### Records supplied ###

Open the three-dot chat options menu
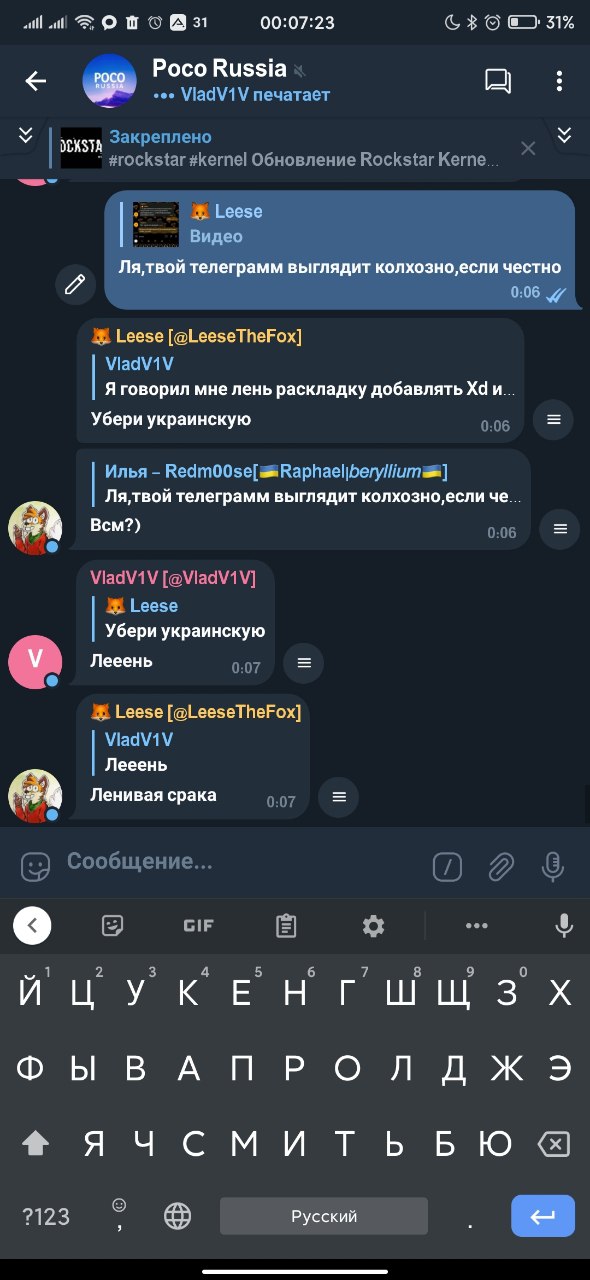The width and height of the screenshot is (590, 1280). click(x=559, y=81)
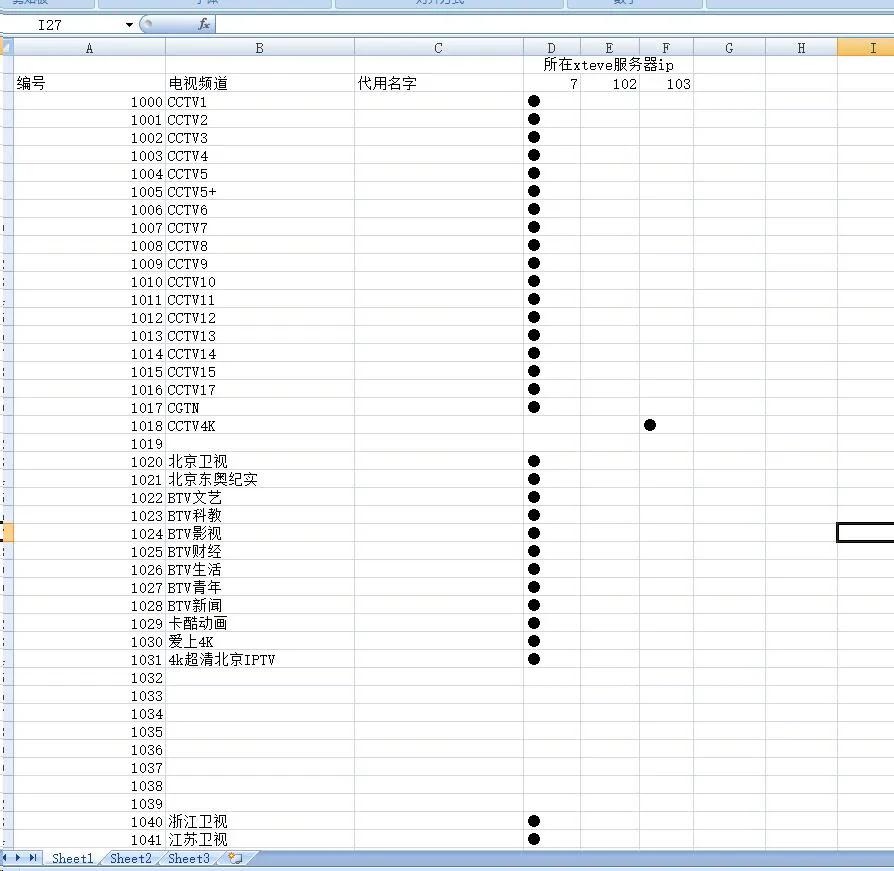Open the Name Box dropdown arrow

(128, 24)
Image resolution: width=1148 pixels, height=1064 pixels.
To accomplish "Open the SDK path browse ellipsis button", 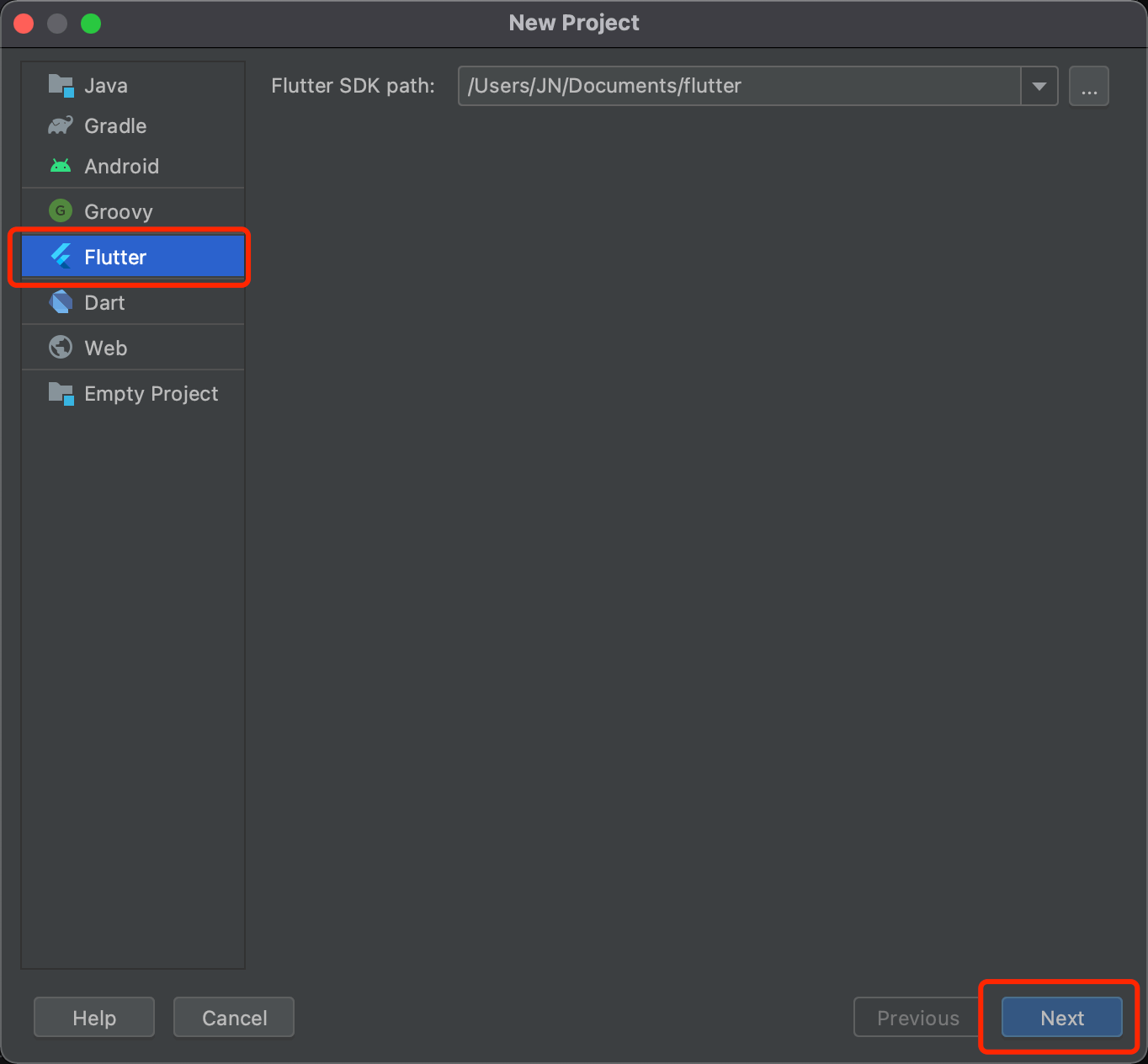I will click(1089, 86).
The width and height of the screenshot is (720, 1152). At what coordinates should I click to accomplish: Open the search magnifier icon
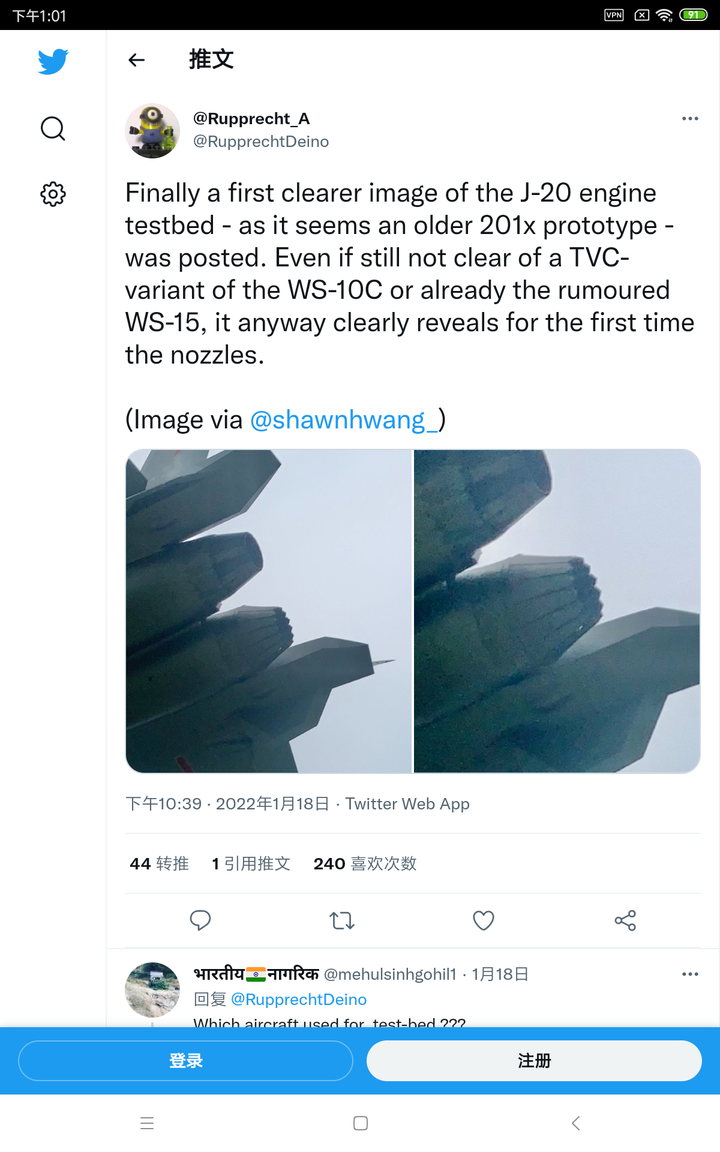click(x=53, y=129)
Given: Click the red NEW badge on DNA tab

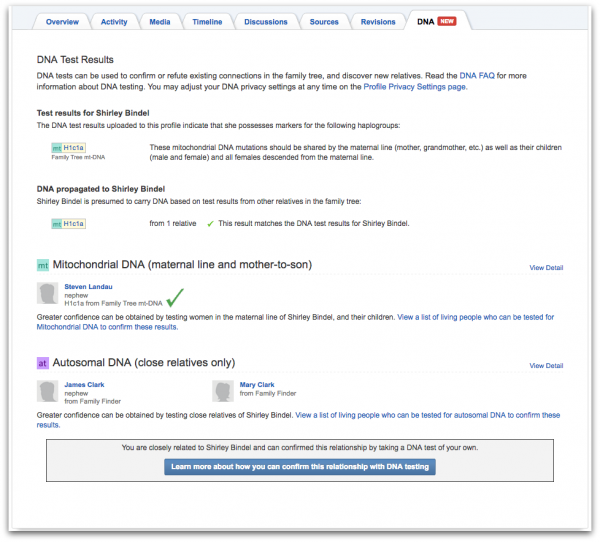Looking at the screenshot, I should click(x=447, y=21).
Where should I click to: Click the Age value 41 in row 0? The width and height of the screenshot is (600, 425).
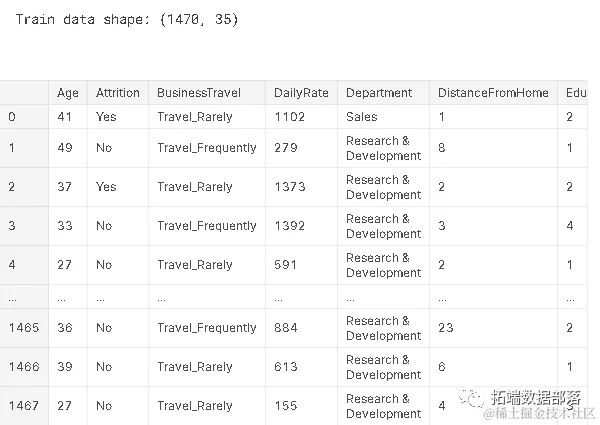[65, 117]
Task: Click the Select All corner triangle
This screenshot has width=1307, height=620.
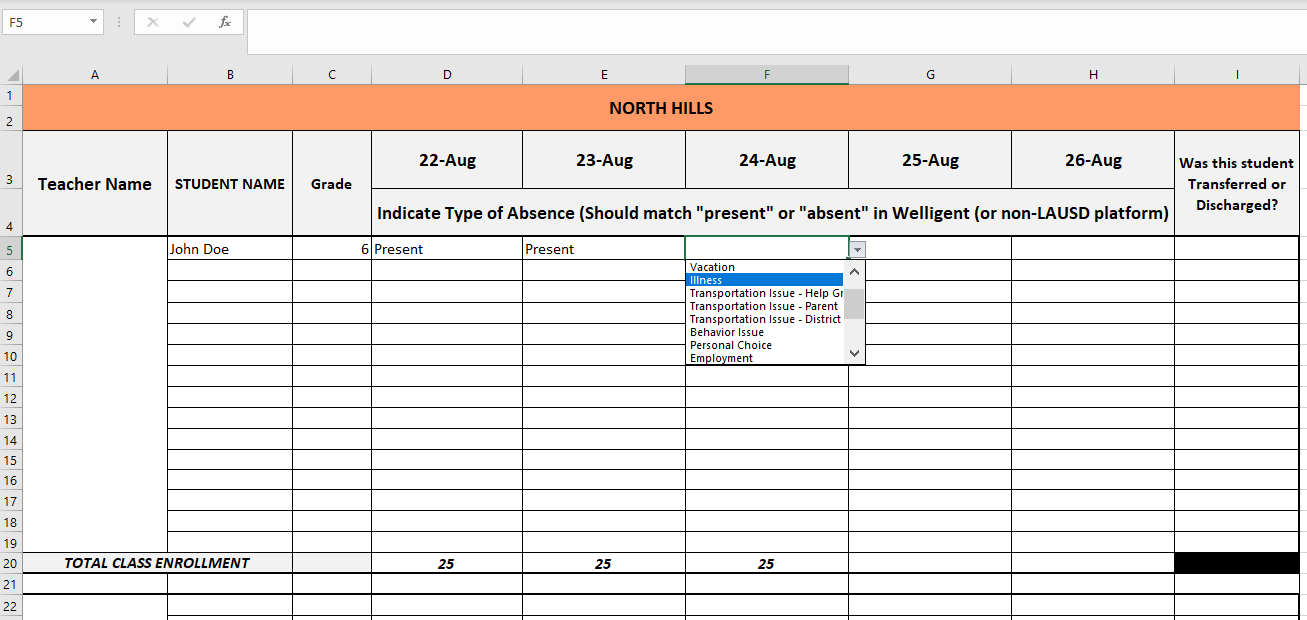Action: (x=11, y=75)
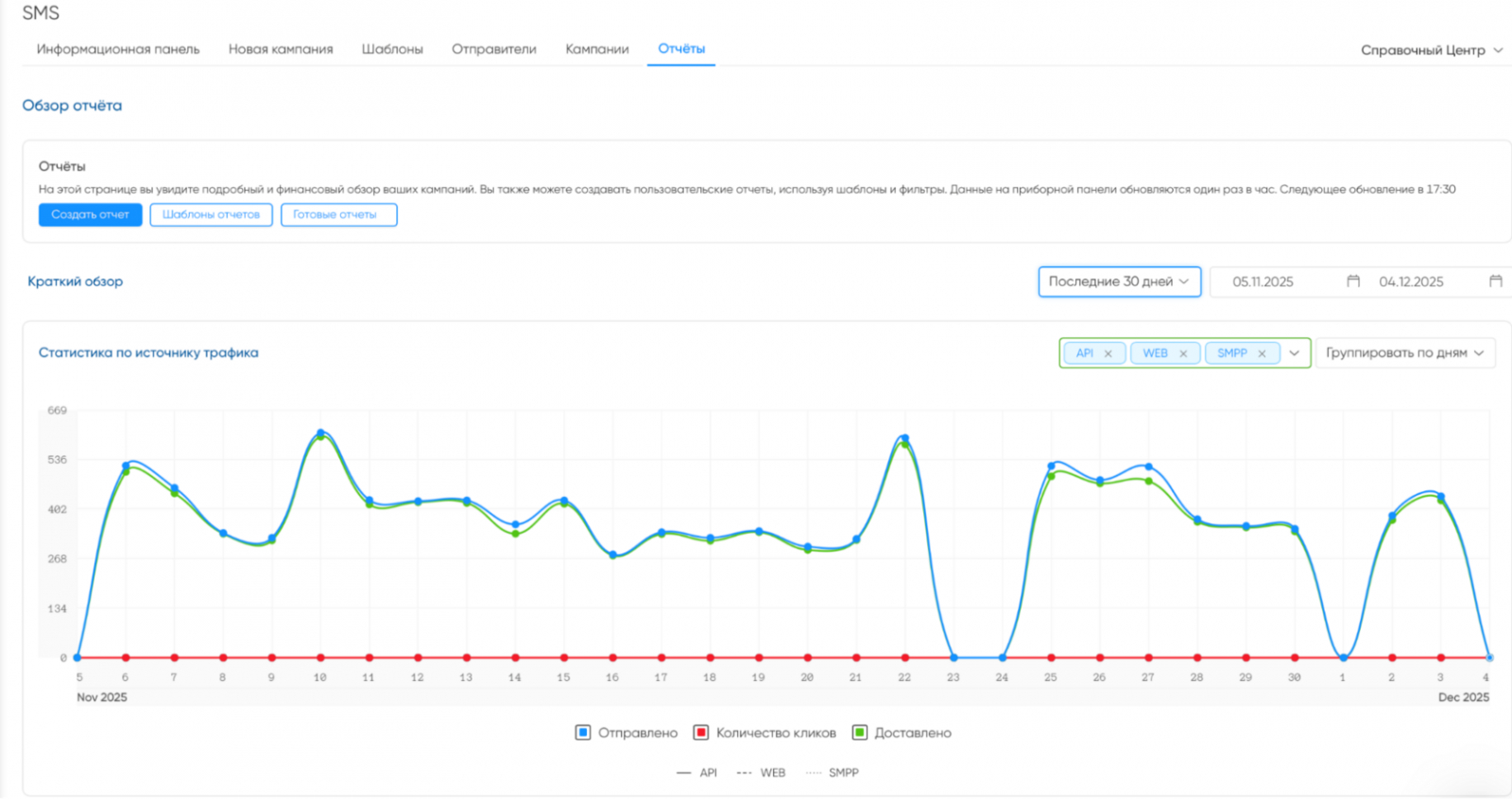Open the Справочный Центр menu
1512x799 pixels.
[x=1432, y=50]
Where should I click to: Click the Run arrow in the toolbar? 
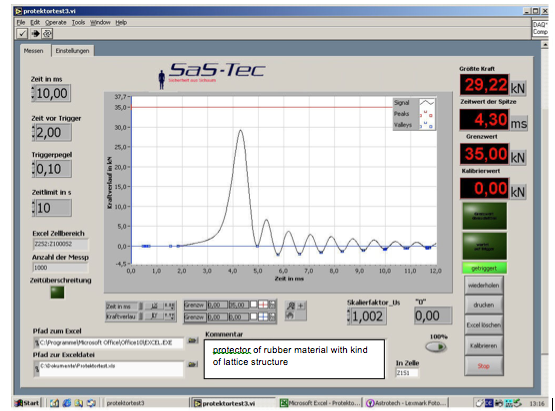tap(35, 34)
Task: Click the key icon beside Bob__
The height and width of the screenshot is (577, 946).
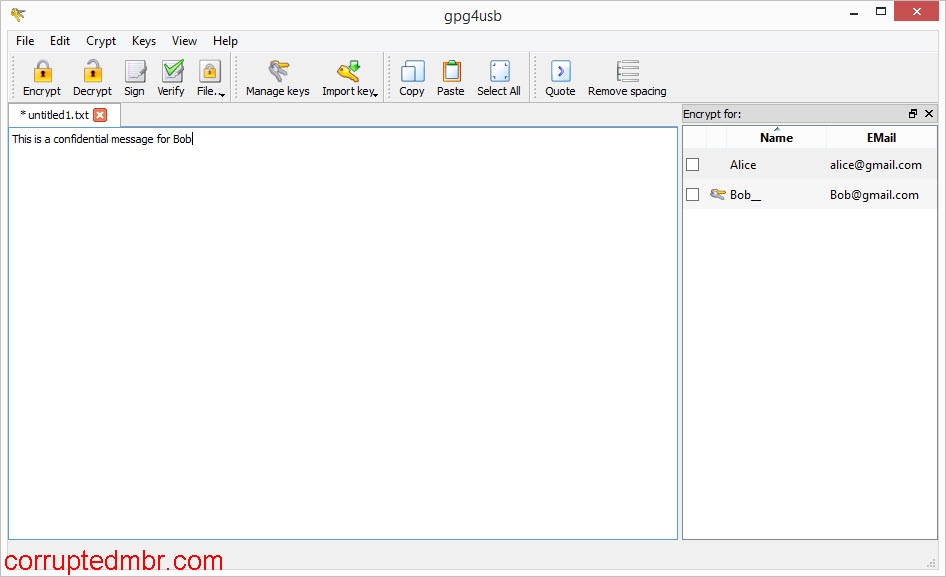Action: (716, 194)
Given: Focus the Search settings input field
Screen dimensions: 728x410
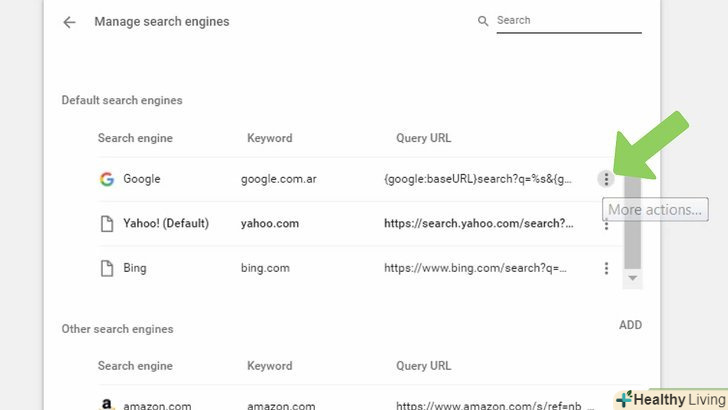Looking at the screenshot, I should tap(568, 21).

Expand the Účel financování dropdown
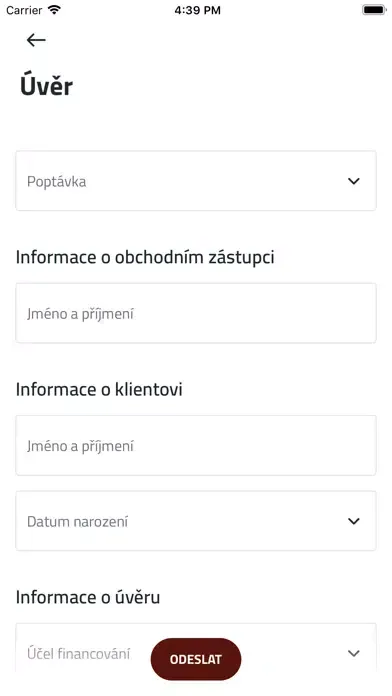(x=196, y=648)
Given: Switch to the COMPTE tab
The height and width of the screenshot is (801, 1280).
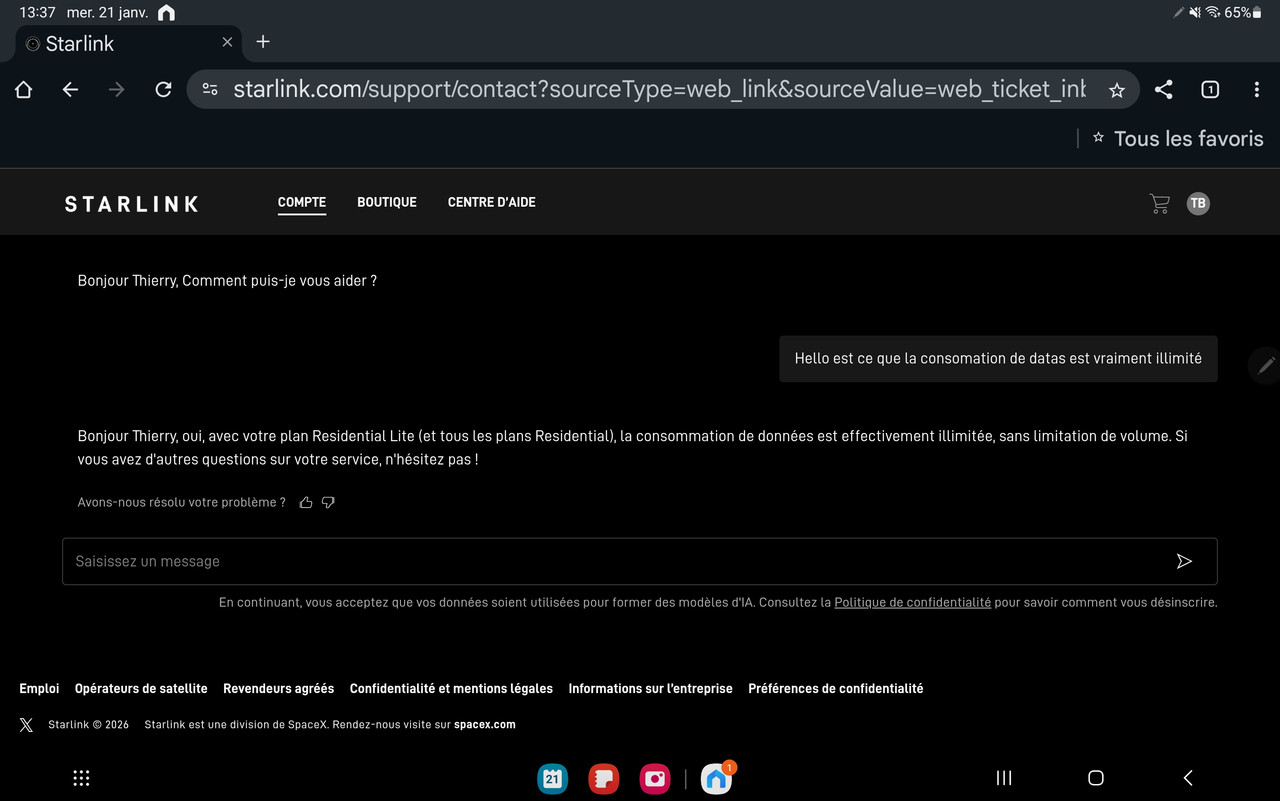Looking at the screenshot, I should tap(301, 202).
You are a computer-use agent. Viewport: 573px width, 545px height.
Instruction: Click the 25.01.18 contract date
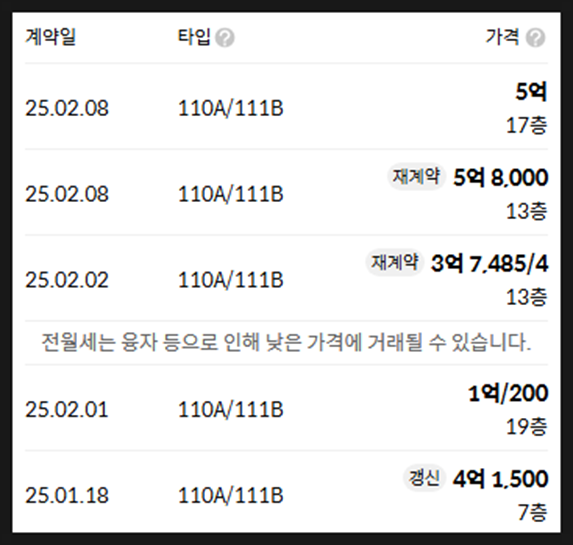(67, 496)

###

■ Work to be completed ■
Exactly the lines from the one with "Task: Click the key icon beside Bob__" through the end of the records should be written out, and only those. Pictures do not belong in the copy.

■ Task output ■
Task: Click the key icon beside Bob__
The height and width of the screenshot is (577, 946).
Action: (716, 194)
Given: Focus the Search settings input field
Screen dimensions: 728x410
Looking at the screenshot, I should tap(568, 21).

Expand the Účel financování dropdown
(x=196, y=648)
Given: Switch to the COMPTE tab
The height and width of the screenshot is (801, 1280).
Looking at the screenshot, I should tap(301, 202).
You are a computer-use agent. Viewport: 573px width, 545px height.
Instruction: Click the 25.01.18 contract date
(67, 496)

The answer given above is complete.